Avoiding the road to conflict, division and hurt is a very good thing.

Tolerance moves community forward

Community building is not always a quiet, collegial process. It can be messy and involve vigorous discussions featuring competing or conflicting ideas.

The presence of tolerance is crucial to working through to find the best way forward for as many of us as possible.

Tolerance helps us remember that even when we don’t agree with an idea or an approach that we all have a right to our own perspectives and that we come to them through different experiences and realities.

Too often when tackling community issues, people make up their mind (not always with sufficient or correct information) and then put blinders on. Anyone who disagrees is wrong.

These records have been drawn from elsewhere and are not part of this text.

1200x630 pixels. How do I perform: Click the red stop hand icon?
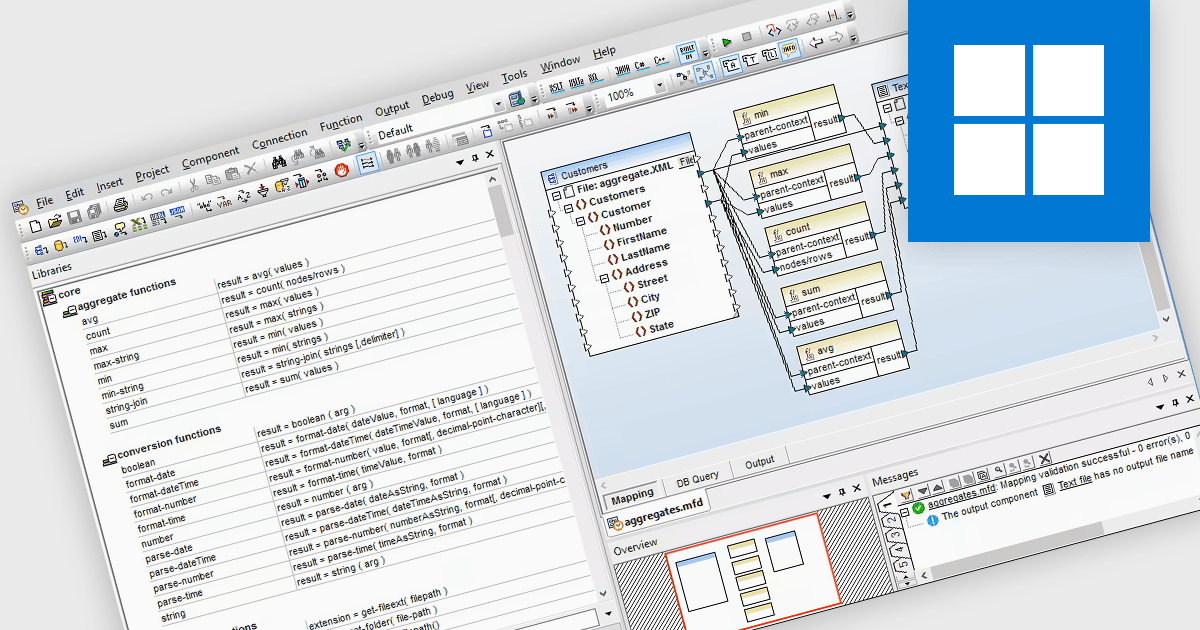(341, 170)
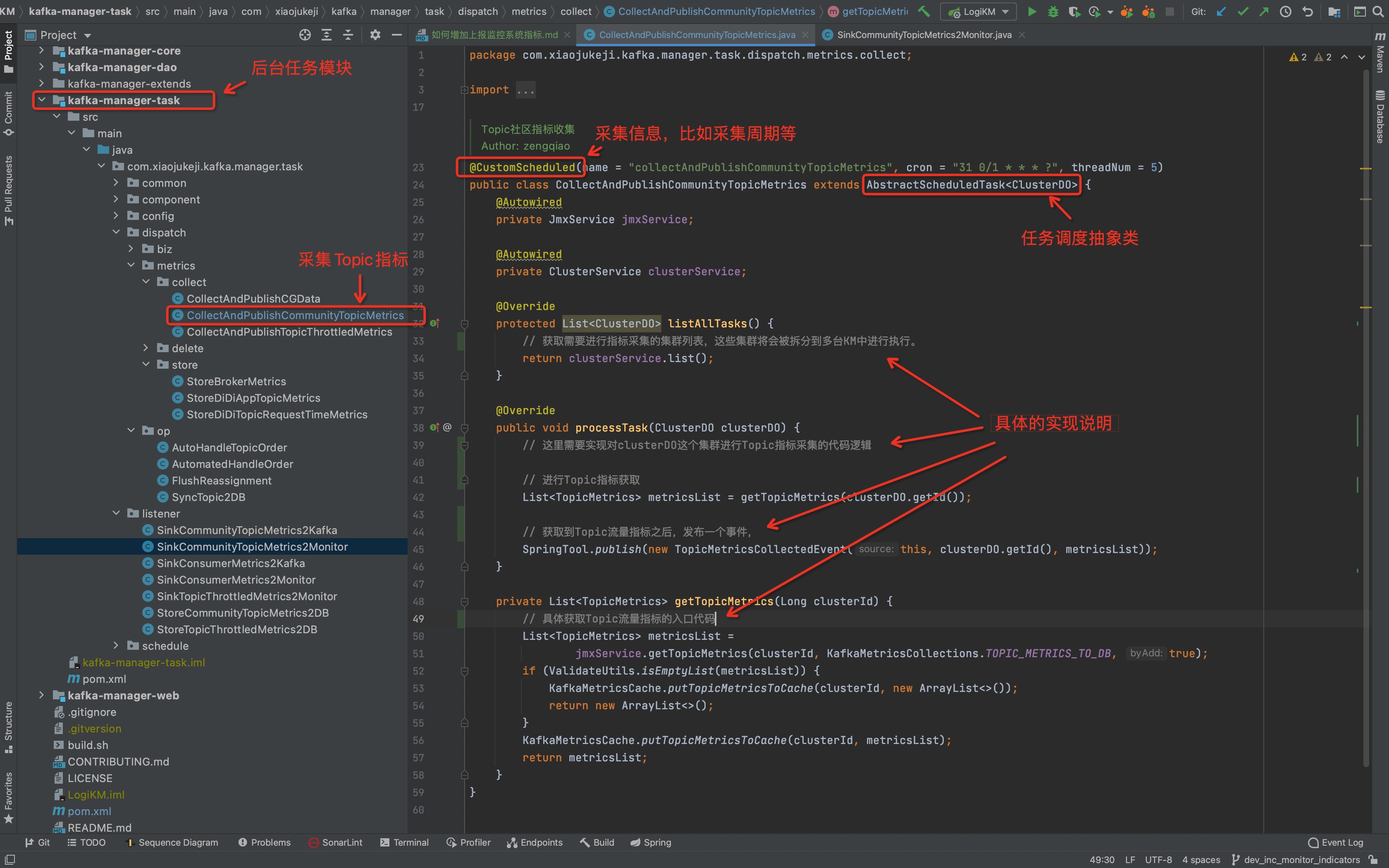
Task: Push commits with the Git push arrow
Action: click(x=1264, y=12)
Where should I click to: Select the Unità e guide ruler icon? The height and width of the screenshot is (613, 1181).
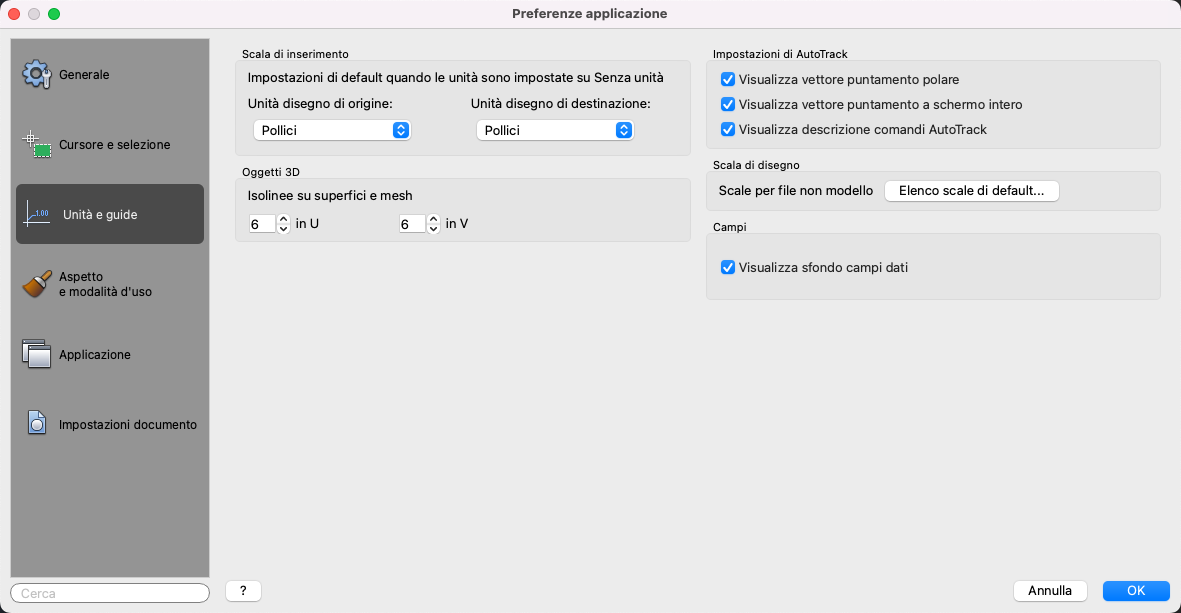point(37,214)
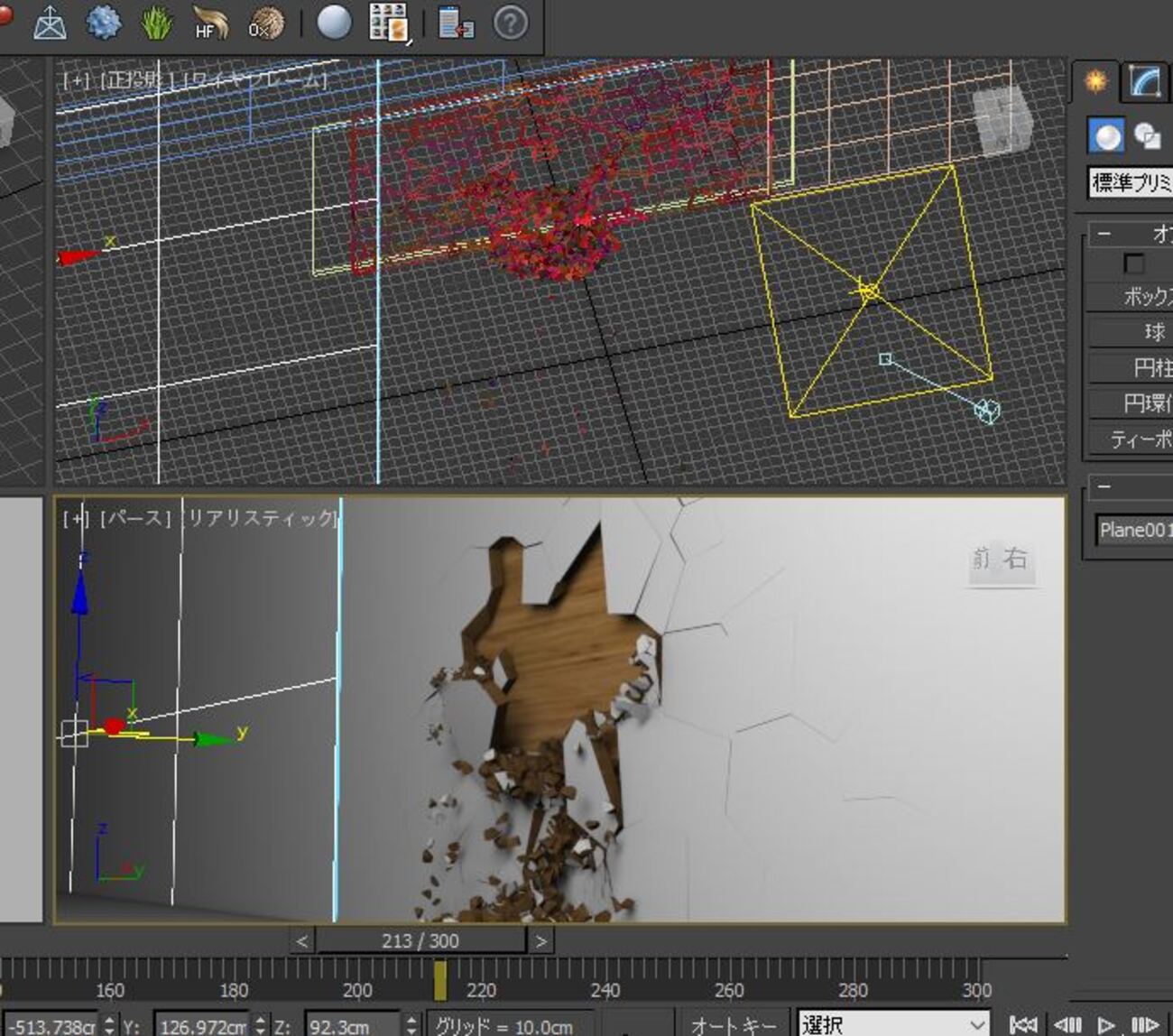1173x1036 pixels.
Task: Click the help question mark icon
Action: (x=511, y=23)
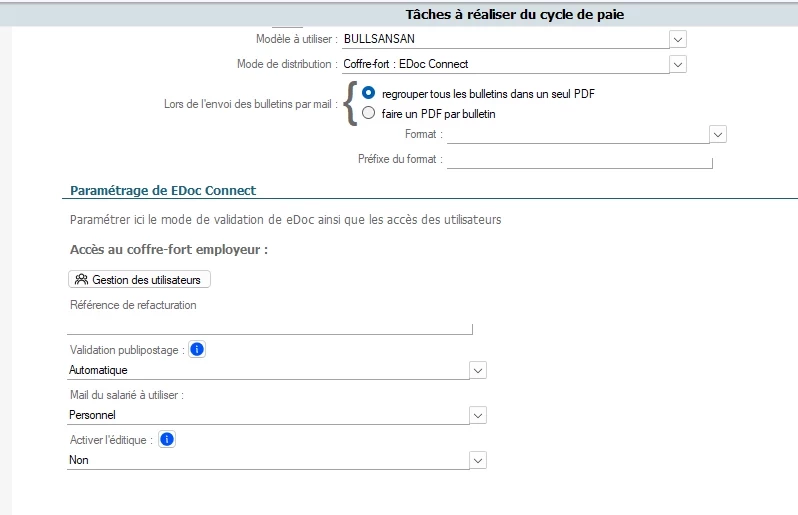Click the empty Format combo field
Screen dimensions: 798x515
tap(576, 134)
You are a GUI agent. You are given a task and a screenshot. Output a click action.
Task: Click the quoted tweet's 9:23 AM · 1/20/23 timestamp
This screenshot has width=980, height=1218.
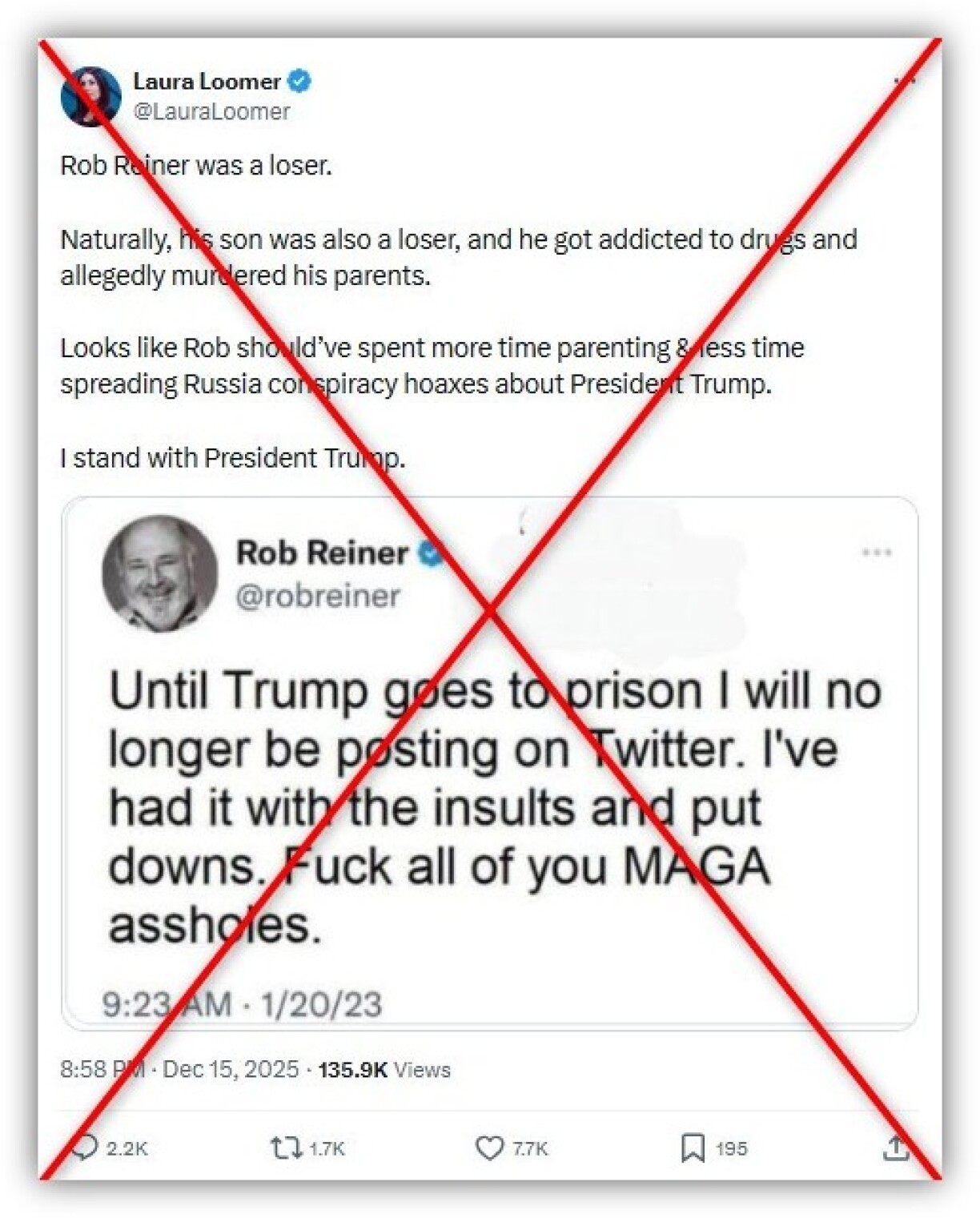click(242, 1004)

Constructive criticism may not be accepted. Facts may not be allowed to get in the way of a good line of argument. It becomes a with us or against us mentality. The LRT debate is a good example.

Tolerance helps us to remember that in most cases we’re trying to get to the same place–a better community–even if we don’t always agree on how to get there.

Better yet, tolerance can lead to greater openness to the ideas of others. That openness may help us  find common ground to find a collaborative solution, or help us understand the context for where someone is coming from or even incorporate new information to change our position.

That’s what I try to do even if I fall short of that at times.

What tolerance in community building means to me

I honestly do and try to increasingly make that effort the longer I’m sharing my own perspectives.

I know I haven’t always been tolerant. I’m far from perfect. Part of that is growing as a person and also figuring out how to use social media to advance community building.

On the other hand, I normally take positions after a thoughtful process and having arrived at that place I’m prepared to defend / promote it. I don’t believe that should be confused with intolerance. Rather I see it as part of that messy side of community building that may mean vigorous discussion and competing solutions.

The more tolerance that exists by those involved, the better off the whole community is as we recognize we’re all trying to get to the same place. Yet  we can still be civil or friends with those we’ve disagreed with and maybe work side by side on a future issue.

That’s my food for thought for today. I’ll keep it in mind as I move forward even if I don’t always do so flawlessly.